Normalerweise treibt ein Milliardenauftrag dieser Größenordnung den Kurs eines Industriekonzerns weiter nach oben. Bei Siemens passiert das Gegenteil: Die Chartindikatoren zeigen bereits seit Mitte April eine bärische Divergenz, während die Aktie parallel neue Höchststände erreichte.
Die Frage, die sich damit stellt, ist nicht, ob der Auftrag gut für Siemens ist. Die Frage ist, ob die operative Stärke des Konzerns ausreicht, um eine bereits laufende technische Korrektur aufzuhalten, bevor sie sich beschleunigt.
Der Auftrag selbst — Krefeld, Dortmund und die Bundesnetzagentur als Ermöglicher
Die bestellten Velaro-Züge sollen im Siemens-Werk Krefeld gebaut und im Depot Dortmund gewartet werden. Nach Angaben von Italo entstehen durch den deutschen Markteintritt rund zweitausendfünfhundert neue Arbeitsplätze bei Zulieferern und im Betrieb.
Möglich wurde dieser Auftrag erst durch eine regulatorische Vorentscheidung: Die Bundesnetzagentur verpflichtet die Deutsche-Bahn-Tochter InfraGo, auf stark ausgelasteten Strecken zwischen fünfundzwanzig und vierzig Prozent ihrer Kapazitäten an Wettbewerber wie Italo abzugeben. Ohne diese Marktöffnung gäbe es für Italo keinen Grund, deutsche Züge in dieser Stückzahl zu bestellen.
Die Deutsche Bahn selbst bewertet die Entscheidung der Behörde als rechtlich fragwürdig und prüft Widerstand, während der Verband Mofair den Beschluss als Wettbewerbsgewinn für Fahrgäste feiert. Diese Uneinigkeit zwischen den Marktteilnehmern zeigt, dass der regulatorische Rückenwind für Siemens keineswegs als endgültig gesichert gelten kann.
Der eigentliche Betrieb der neuen Züge beginnt erst Mitte zweitausendachtundzwanzig.

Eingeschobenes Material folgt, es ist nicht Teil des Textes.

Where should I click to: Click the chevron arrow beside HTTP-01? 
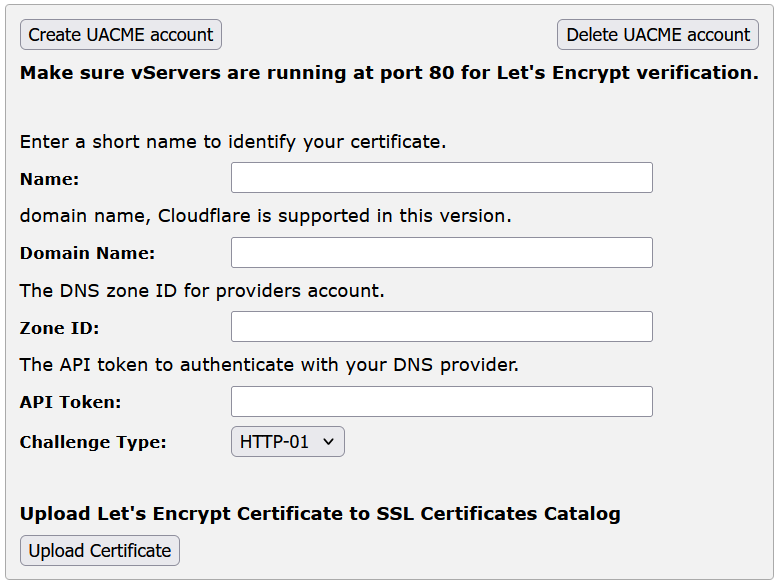click(x=328, y=442)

Bis dahin bleibt der Auftrag für Siemens vor allem ein Bilanzeffekt auf den Auftragsbestand, ohne kurzfristigen Umsatzbeitrag.
Die verdeckte Annahme — warum der Chart den Fundamentaldaten misstraut
Die stillschweigende Annahme, mit der viele Anleger derzeit rechnen, lautet: Ein wachsender Auftragsbestand rechtfertigt automatisch einen weiter steigenden Kurs. Genau diese Annahme stellt der aktuelle Chart infrage.

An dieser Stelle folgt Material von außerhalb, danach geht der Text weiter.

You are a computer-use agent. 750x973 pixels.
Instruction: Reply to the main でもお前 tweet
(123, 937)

Die Aktie ist bereits unter ihre bei rund zweihundertsiebzig Euro verlaufende 50-Tage-Linie gefallen und hat ihre im Mai noch hohe Trendstärke fast vollständig eingebüßt. Sollte die untere Trendkanalgrenze durchbrochen werden, rechnen Chartanalysten mit einem beschleunigten Rückgang in Richtung zweihundertfünfzig Euro, nahe der 200-Tage-Linie.
Gleichzeitig steht die Aktie seit Jahreswechsel weiterhin gut elf Prozent im Plus, und der langfristige Aufwärtstrend bleibt fundamental intakt. Der Widerspruch besteht darin, dass ausgerechnet der schwächelnde KI-Trade und der wieder aufgeflammte Iran-Konflikt die Anschlussrallye nach dem neuen Hoch verhindert haben, nicht ein Problem im Kerngeschäft von Siemens selbst.

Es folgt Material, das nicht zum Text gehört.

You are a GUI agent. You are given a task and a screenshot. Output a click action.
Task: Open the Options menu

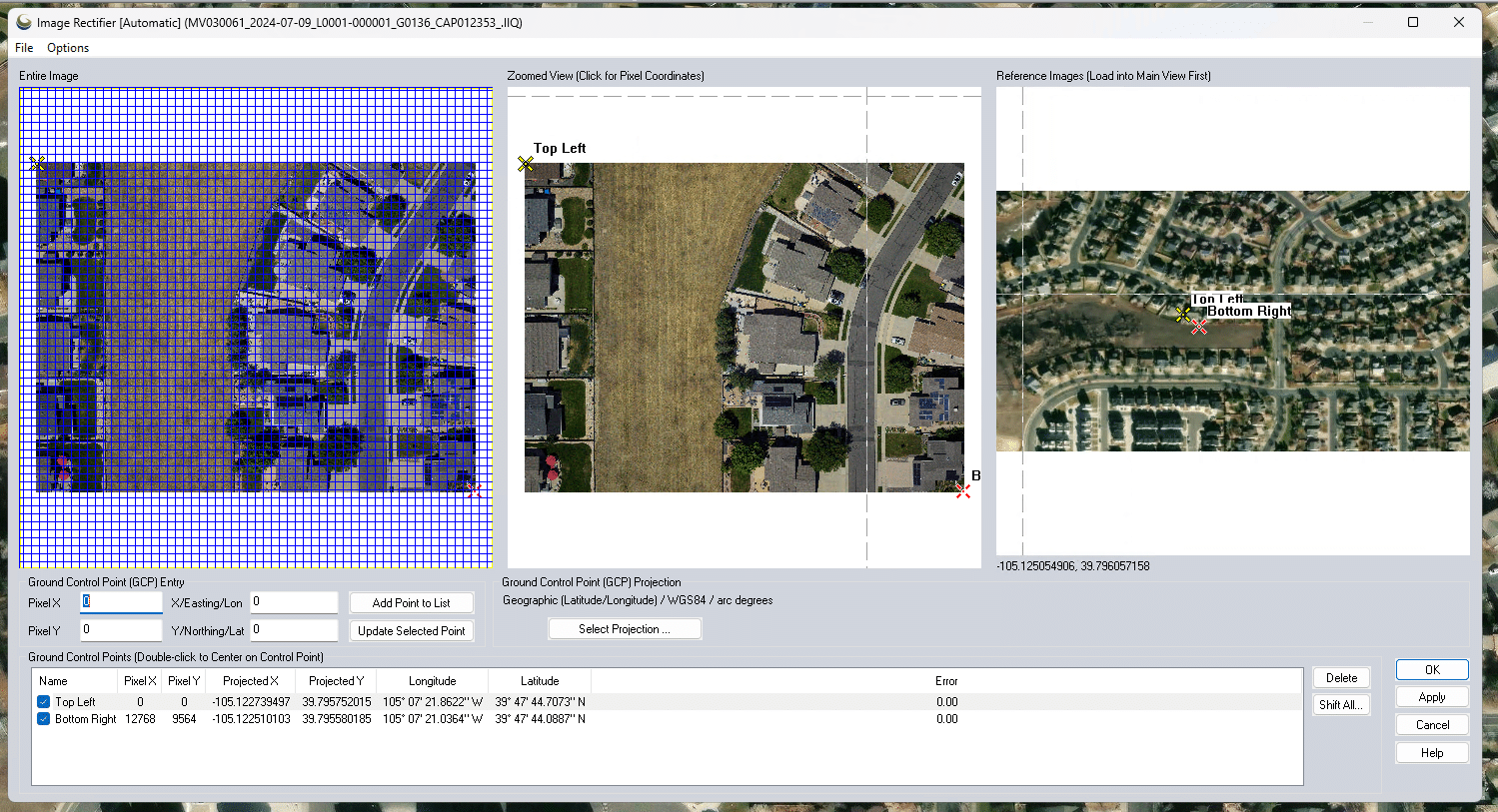tap(68, 48)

Für bestehende Aktionäre wird der Moment entscheidend, in dem der MACD sein Vorzeichen tatsächlich dreht: Bestätigt sich dieser Wechsel, wird aus dem Rekordhoch ohne Anschlusskäufe eine handfeste Korrektur, die Bestände absichern lässt. Bricht die Aktie dagegen zurück über die 50-Tage-Linie bei rund zweihundertsiebzig Euro, wertet der Markt den Milliardenauftrag als das stärkere Signal und die aktuelle Schwäche als Kaufgelegenheit. Wer die Aktie beobachtet, sollte genau diese Marke im Blick behalten, bevor er über einen Einstieg entscheidet.